Thursday, May 3, 2018

The Chase for the "Triples Crown"

The Spring 2018 issue of the American Association Almanac was published a few weeks ago, the fiftieth edition of the publication which began as the American Association Newsletter in 2001. The subject for this hallmark issue revolves around the top triples hitting teams of the Association. Spanning the years of the "original" American Association, 1902 to 1962, this survey presents a detailed statistical view of the trends and highlights of triples production for the league as a whole. The content develops into a focus on the triples production for each team, highlighting the seasons during which each team led the circuit in three-baggers. Key player performances are illuminated allowing the reader to make connections between names both familiar and unfamiliar.

The cover for the Spring 2018 edition of the American Association Almanac features an interior view of Milwaukee's ancient Borchert Field, built in 1888, from a postcard originally published around 1950.

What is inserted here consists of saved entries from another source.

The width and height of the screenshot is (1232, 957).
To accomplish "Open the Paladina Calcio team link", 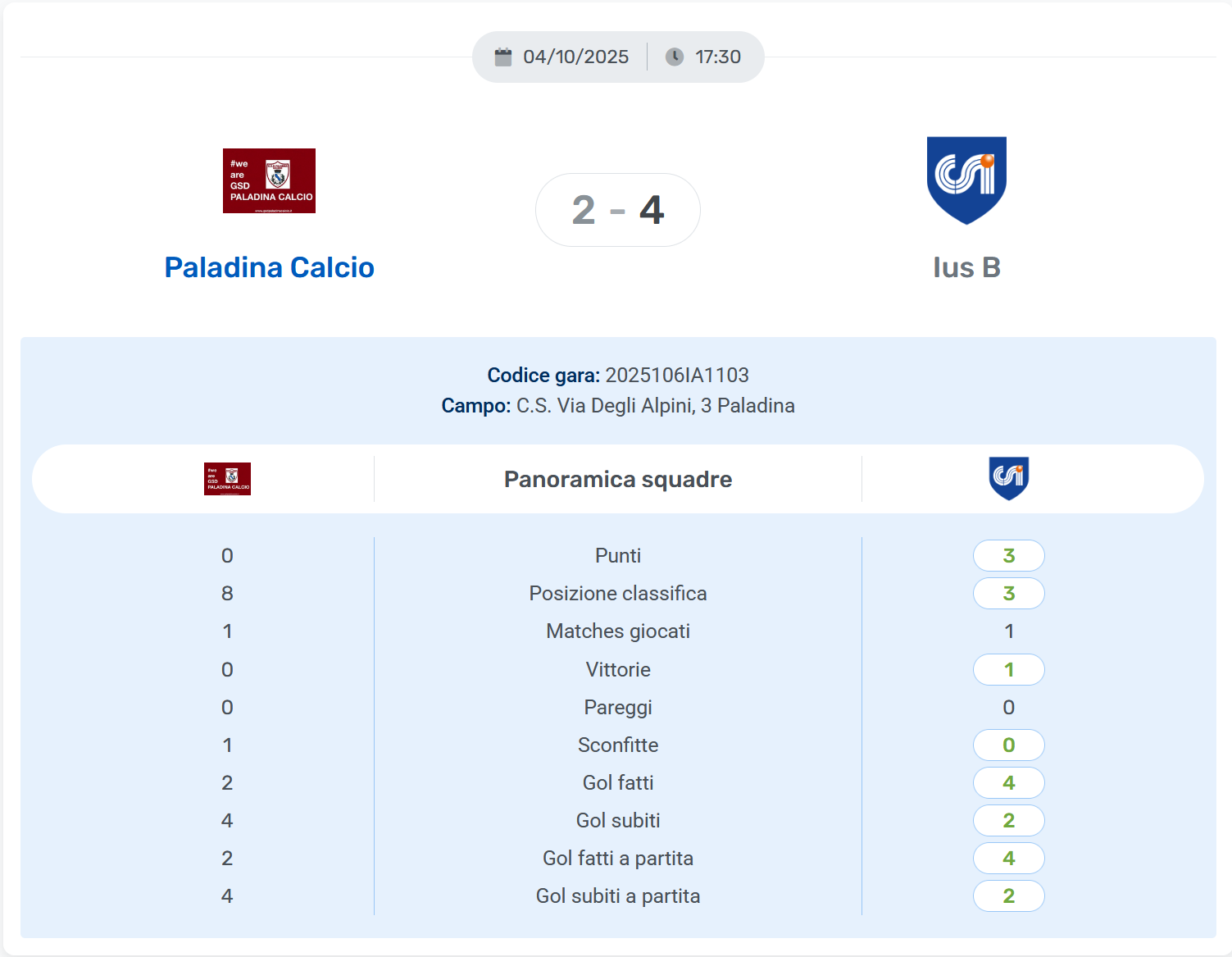I will (269, 267).
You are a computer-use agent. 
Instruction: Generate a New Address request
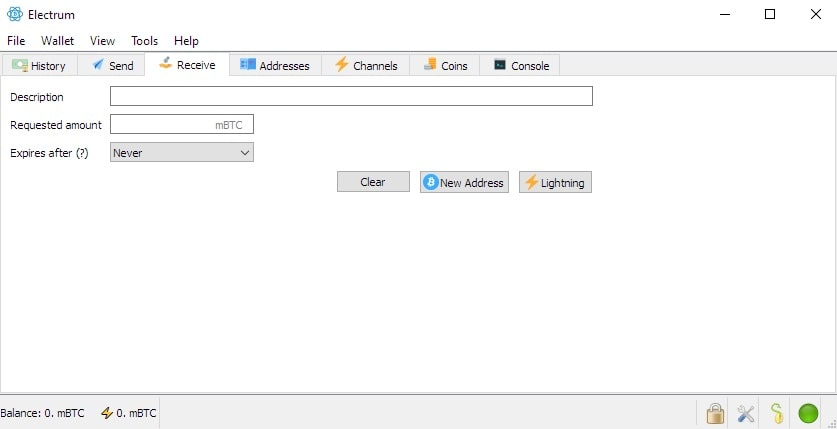(464, 182)
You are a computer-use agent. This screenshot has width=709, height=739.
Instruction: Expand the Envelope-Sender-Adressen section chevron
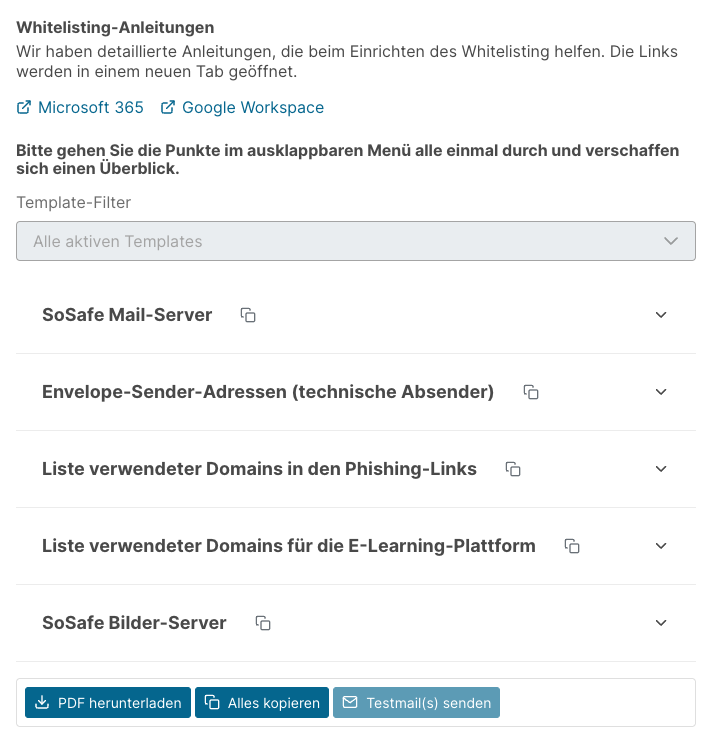(x=660, y=392)
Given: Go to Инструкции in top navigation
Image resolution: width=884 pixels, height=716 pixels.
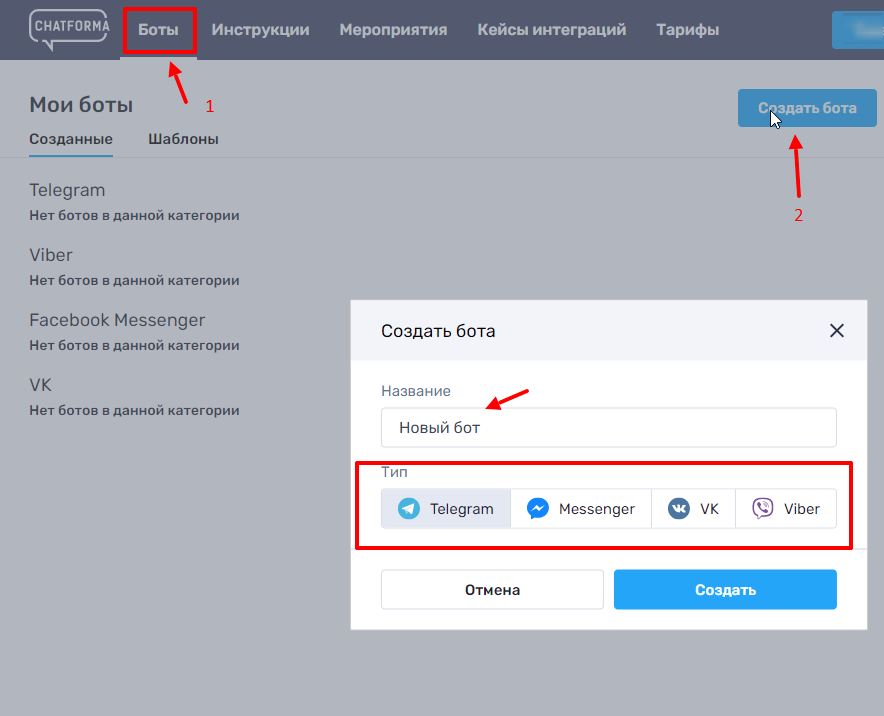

This 30,000-word issue contains a variety of highlights for fans of minor league baseball history. For example, three teams shared the spotlight as leaders of the league's "triples crown." These three teams led the league in triples production for 13 seasons, each with its own unique "footprint" which provides insight into the evolution of the team's offensive production. It was found that each of the league's eight clubs had its own phases, often distinct, which formed a pattern. These patterns are useful for historians to identify those "feast or famine" periods which can be studied. This Almanac breaks new ground with respect to the topic of triples production with respect to minor league history. The author is unaware of any previous such treatment covering the topic of triples production at the major league level.

The table of contents for the Spring 2018 edition of the American Association Almanac. The extensive use of graphics for this issue helps illuminate the statistical depth explored within its pages.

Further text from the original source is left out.